Much of that decline is attributable not to anti-vaccine campaigns but to underfunding of the public health system and reduced access to vaccines, a problem the pandemic and its resulting economic collapse only exacerbated.

But Bolsonaro and the Brazilian right wing’s importation of anti-vaccine strategies that have prospered for decades in the United States and Europe ― part of his broader efforts to cozy up to far-right movements in both places ― have generated fears that Brazil could see real growth in anti-vaccine sentiment, especially against immunizations that don’t feel as urgently necessary as this one, if such sentiment is not combated in its nascent stages.

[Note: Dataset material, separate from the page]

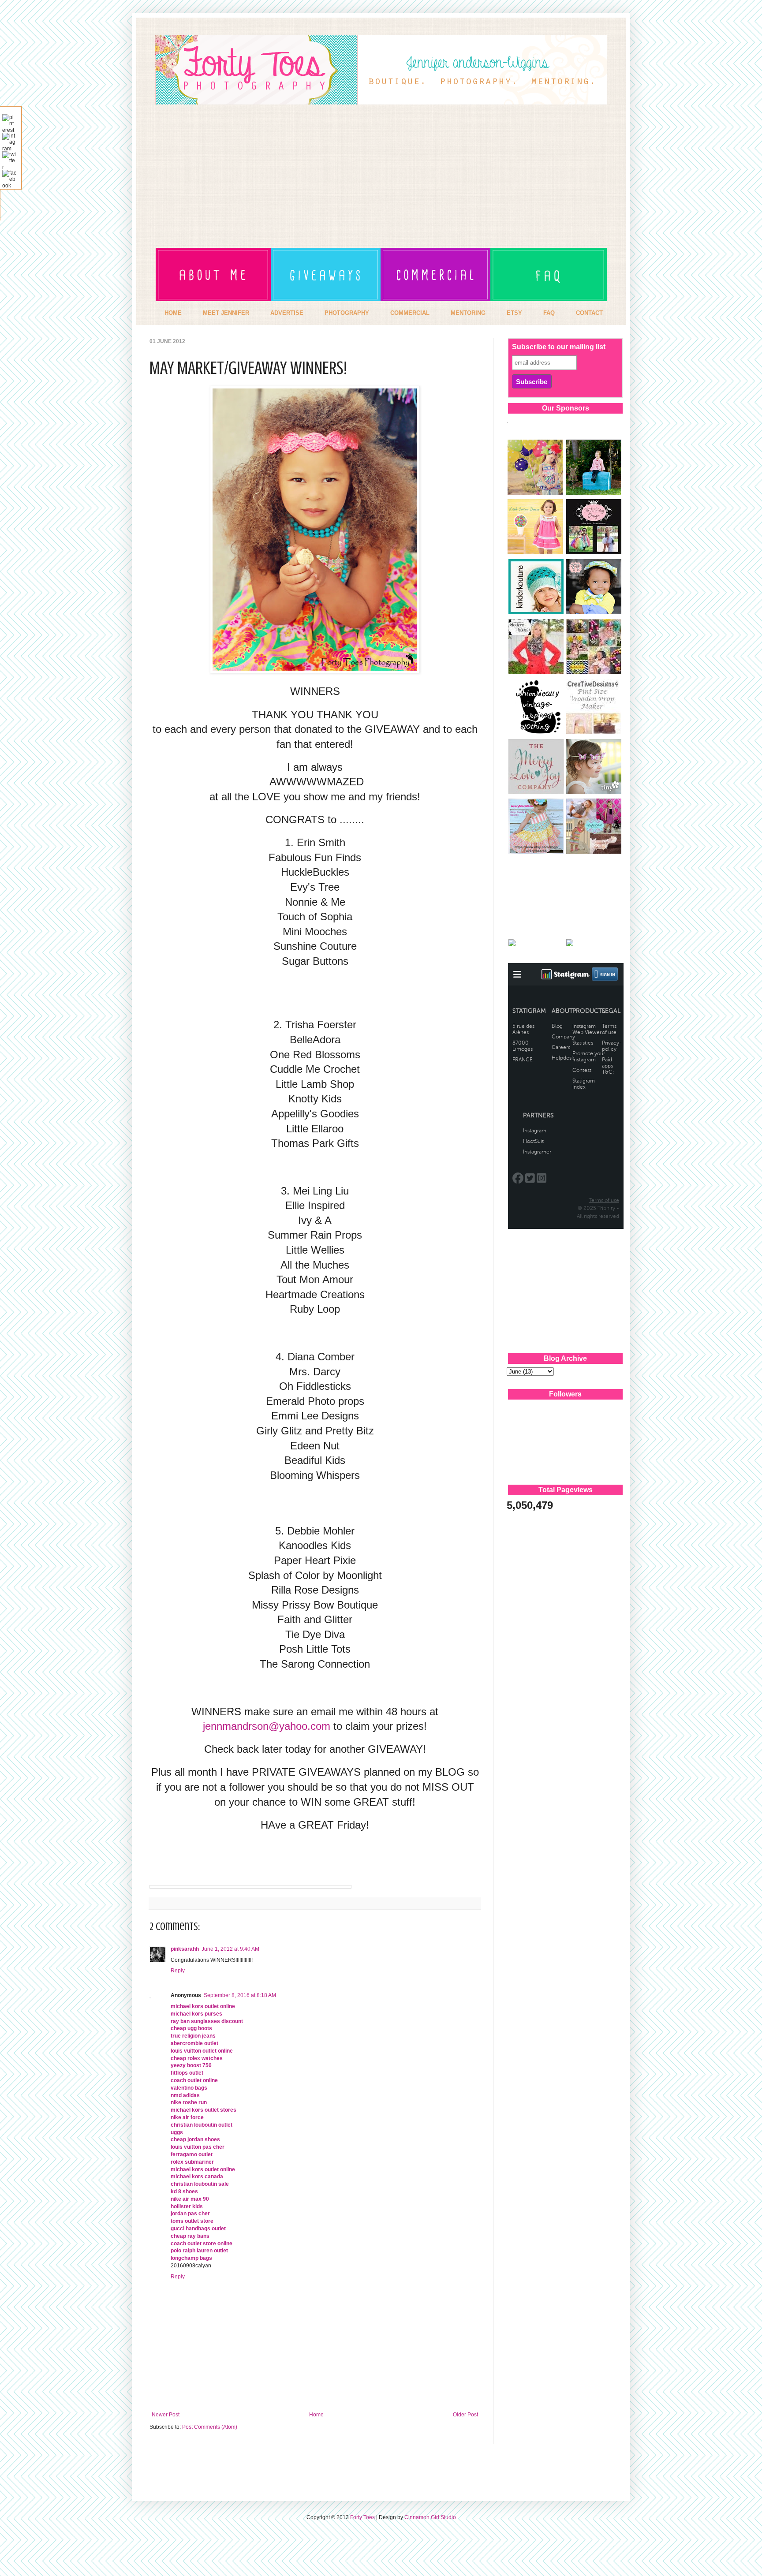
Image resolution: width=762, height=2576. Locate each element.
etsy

In a desperate bid to bolster his reelection hopes, Bolsonaro recently announced that he would replace Bolsa Familia, the popular welfare program, with a new scheme that will not require immunizations.

“Bolsonaro is doing everything he can to undermine vaccination in Brazil in every sense,” Garrett said. “I am not pessimistic. I am just trying to be cautious. … It took us 50 years to build this. I don’t think it’s going to be destroyed overnight, but I also don’t think it will take 50 years to destroy it.”

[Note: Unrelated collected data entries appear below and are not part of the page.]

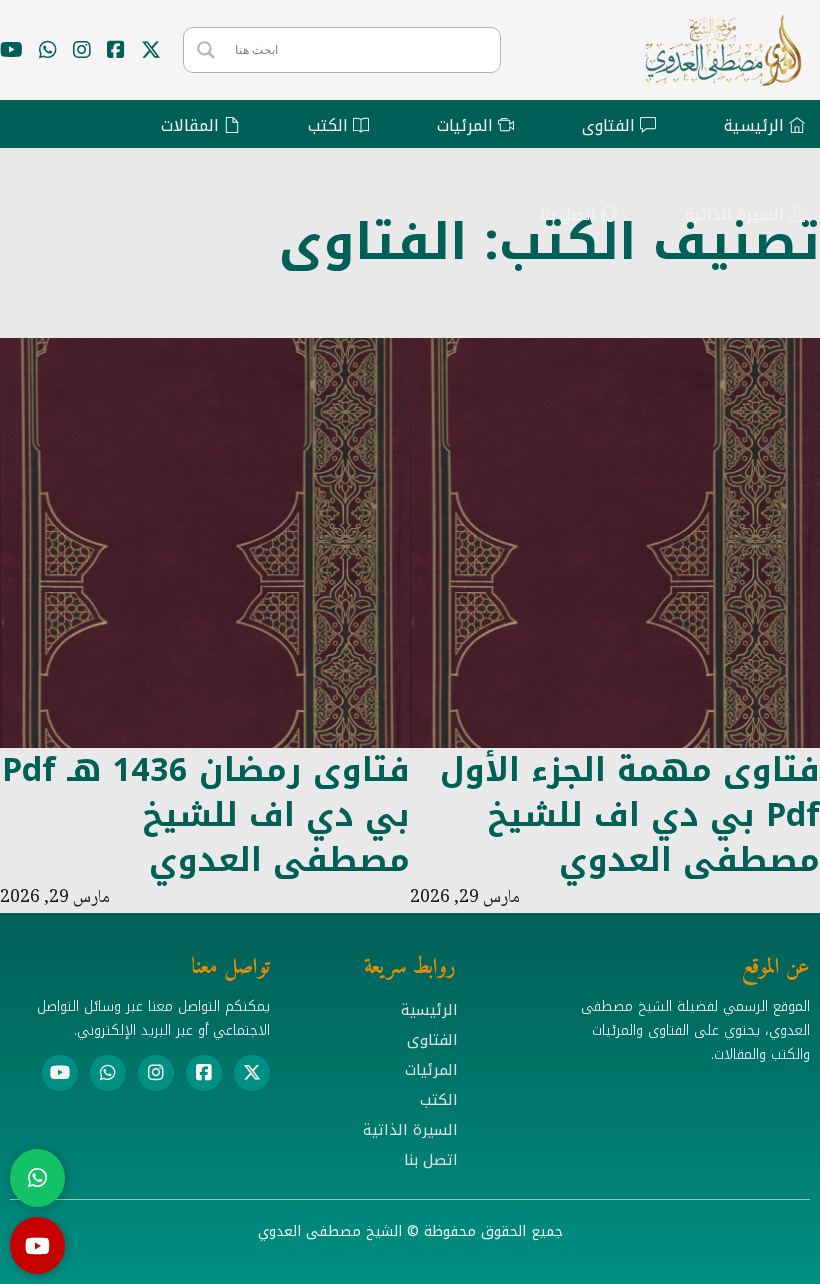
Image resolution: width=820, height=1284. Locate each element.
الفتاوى (432, 1040)
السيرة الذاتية (410, 1130)
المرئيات (431, 1070)
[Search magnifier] (206, 50)
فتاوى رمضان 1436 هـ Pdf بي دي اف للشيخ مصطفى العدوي (206, 815)
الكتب (439, 1100)
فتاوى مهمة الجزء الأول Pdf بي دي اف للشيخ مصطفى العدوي (630, 815)
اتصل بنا (431, 1160)
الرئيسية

There is cautious optimism that the pandemic will reinvigorate Brazil’s pro-vaccine culture beyond the current COVID-19 inoculation, and spur conversations among political leaders about the sort of investments Brazil needs to make to broaden access and turn its current declines around ― even if real action may have to wait until after next year’s election, which polls suggest Bolsonaro will lose.

Already, though, Brazil’s pandemic experience has provided a valuable lesson to public health officials and political leaders around the world: Even in places with well-established immunization programs and minuscule levels of vaccine opposition, Richtmann said, “this campaign never stops.”